8 top cities' new home launches collapsed by 8% in last fiscal
Housing sector witnessed 8 per cent decline in new launches to 1,08,200 units in eight top cities during the last fiscal, mainly due to new real estate law and poor sales post demonetisation, according to a report.
In its latest report, property consultant Cushman & Wakefield said that the top 8 cities saw residential launches of about 25,800 units in the first quarter of 2017 calendar year, down 16 per cent from the year-ago period.
These eight cities are -- Delhi-NCR, Mumbai, Kolkata, Chennai, Bengaluru, Hyderabad, Pune and Ahmedabad.
"Launches in the residential sector have declined by about 8 per cent during the period April 2016 to March 2017 compared to the same period in 2015-16," C&W said. The new home launches stood at 1,17,650 units in the previous year.

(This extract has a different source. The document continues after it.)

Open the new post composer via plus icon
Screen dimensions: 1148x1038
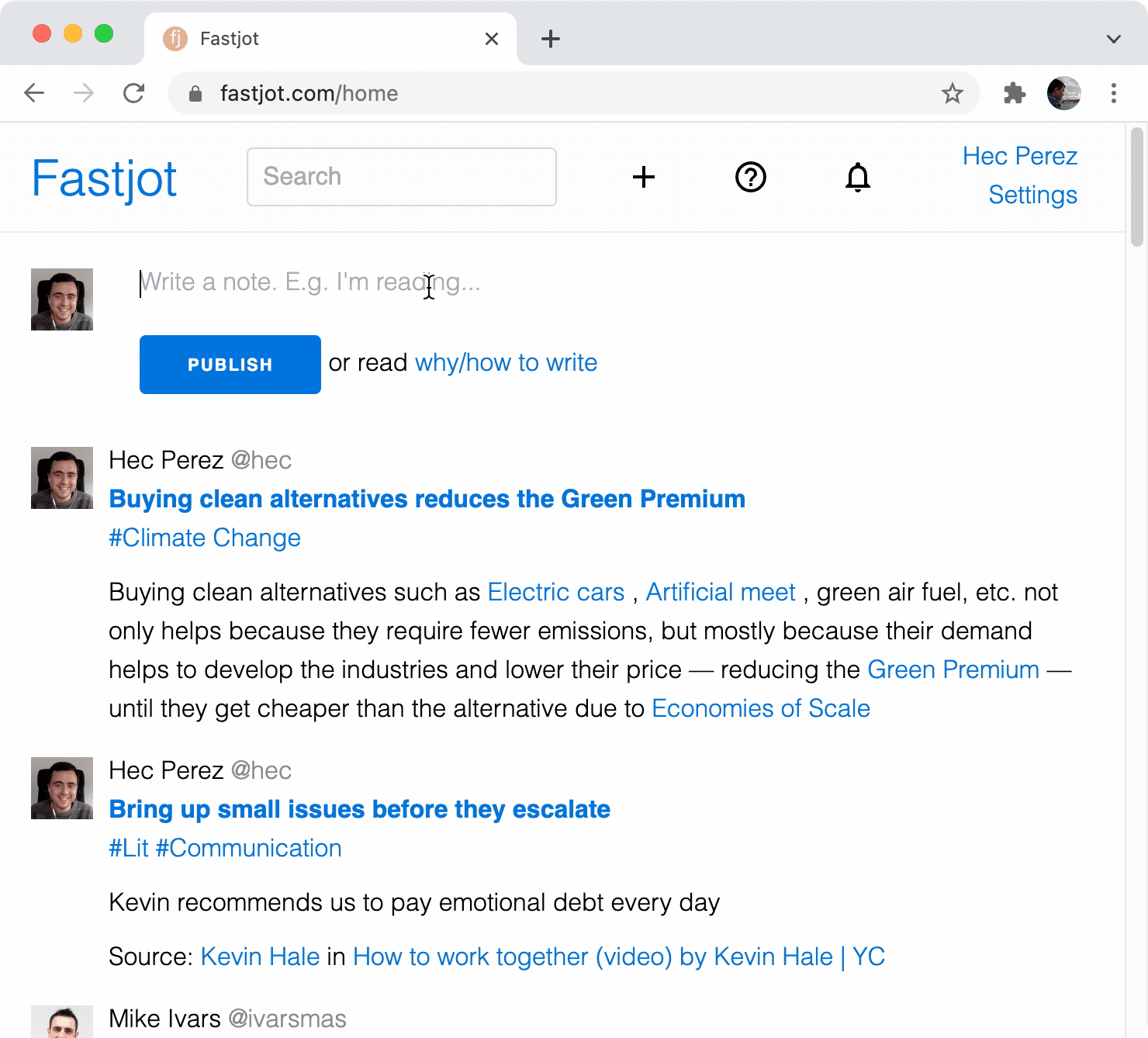[x=644, y=177]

The consultant said that launches have seen a steady quarter on quarter decline for the last four quarters, "corresponding with the announcement of Real Estate Regulatory Act (RERA) 2016 in March last year and the demonetisation exercise in November 2016."
However, the share of affordable segment in total launches has improved to 30 per cent last fiscal compared to 25 per cent in the same period in 2015-16. The share of high- end and luxury segments fell to 11 per cent from 13 per cent during the same period.

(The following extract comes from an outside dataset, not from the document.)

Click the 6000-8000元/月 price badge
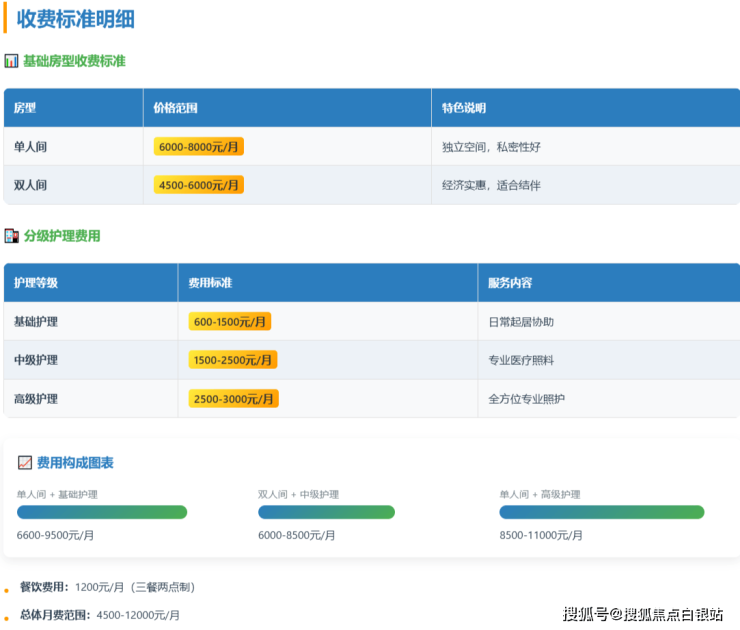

"While sales have been weak across segments, it has been prominent in the high-end and luxury segments over the last quarters owing to demand-supply mismatches," C&W said in a statement.
On prices, the consultant said that rates fell in cities such as Delhi-NCR, Bengaluru and select markets in Mumbai in the first quarter of 2017 on combined impact of a prolonged slowdown in sales and the pressure of mounting inventory.
In Delhi-NCR, quoted capital values softened by 1-3 per cent in both the mid and high-end segments across most of the sub-markets from the previous quarter.
Bengaluru too witnessed rationalisation of prices in most of the sub-markets across mid and high-end segments.
The real estate developers have cut down on new launches and are reducing the effective cost of their offerings by bundling in incentives and add-ons to clear unsold stocks. To boost sales, developers are offering several lucrative packages and incentives to close deals for genuine buyers.